Um grupo de funcionários do Google e da OpenAI publicou uma carta aberta criticando a pressão do governo dos Estados Unidos para o uso de inteligência artificial (IA) para fins militares. A carta, intitulada “We Will Not Be Divided” (“Não Seremos Divididos”, em inglês), reúne assinaturas de trabalhadores que pedem às lideranças das empresas que recusem as demandas do Departamento de Guerra americano.

A principal exigência dos trabalhadores é a manutenção das “linhas vermelhas” no desenvolvimento da tecnologia, incluindo a recusa em liberar modelos de IA para uso em vigilância em massa doméstica e em “sistemas de matança” autônoma sem supervisão humana. A carta também destaca a importância de criar um entendimento compartilhado e solidariedade entre as equipes na indústria de IA.

Motivos da Crítica

A mobilização dos funcionários ocorre após o governo dos Estados Unidos tomar medidas punitivas contra a Anthropic, uma empresa que recusou-se a fornecer seus modelos de IA para as Forças Armadas e adaptá-los às necessidades militares. O governo ameaçou invocar a Lei de Produção de Defesa e rotular a empresa como um “risco à cadeia de suprimentos”.

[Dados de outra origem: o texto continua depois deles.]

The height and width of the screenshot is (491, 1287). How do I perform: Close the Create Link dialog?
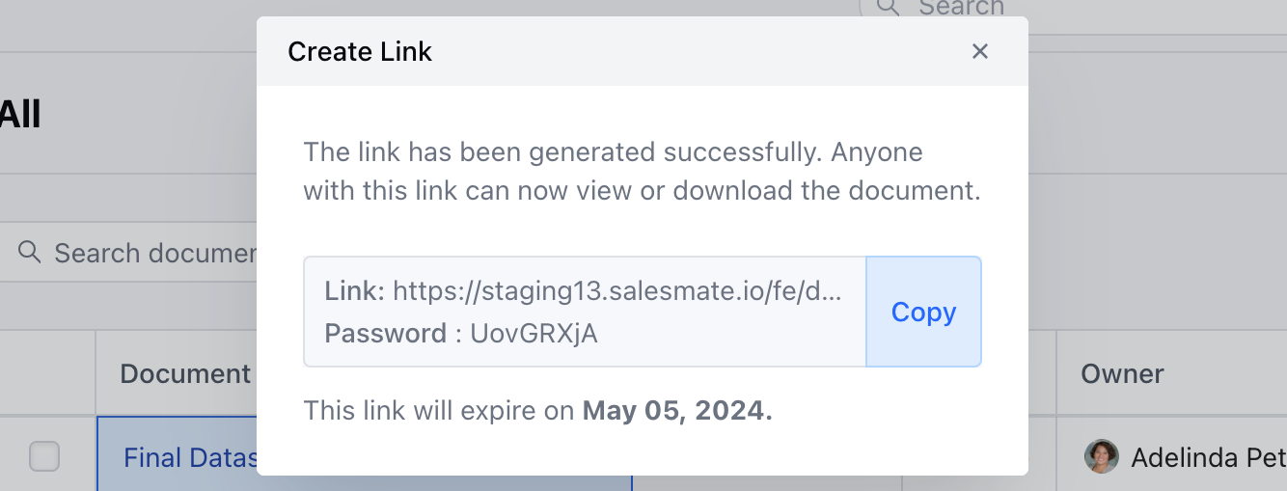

Além disso, a pressão interna no Google também aumentou após relatos de que a empresa negocia a implantação do modelo Gemini em um sistema classificado do Pentágono. Outros grupos da indústria, como a coalizão “No Tech For Apartheid”, também publicaram declarações exigindo que empresas de infraestrutura em nuvem recusem termos do Pentágono que viabilizem a vigilância em massa ou usos abusivos de IA.

Consequências e Reações

A carta conta com 867 signatários ligados ao Google e 100 assinaturas de colaboradores da OpenAI. A organização da carta permite que funcionários atuais e antigos assinem anonimamente, mas exige a verificação de todas as assinaturas antes da publicação.

  • A carta destaca a importância de manter as “linhas vermelhas” no desenvolvimento da tecnologia.
  • A Anthropic recusou-se a fornecer seus modelos de IA para as Forças Armadas e adaptá-los às necessidades militares.
  • A pressão interna no Google aumentou após relatos de que a empresa negocia a implantação do modelo Gemini em um sistema classificado do Pentágono.

A carta é um exemplo de como os funcionários da indústria de tecnologia estão se mobilizando para criticar a pressão do governo dos EUA para o uso de IA para fins militares. A situação gerou tensão no setor de tecnologia e impulsionou a adesão de mais trabalhadores às petições.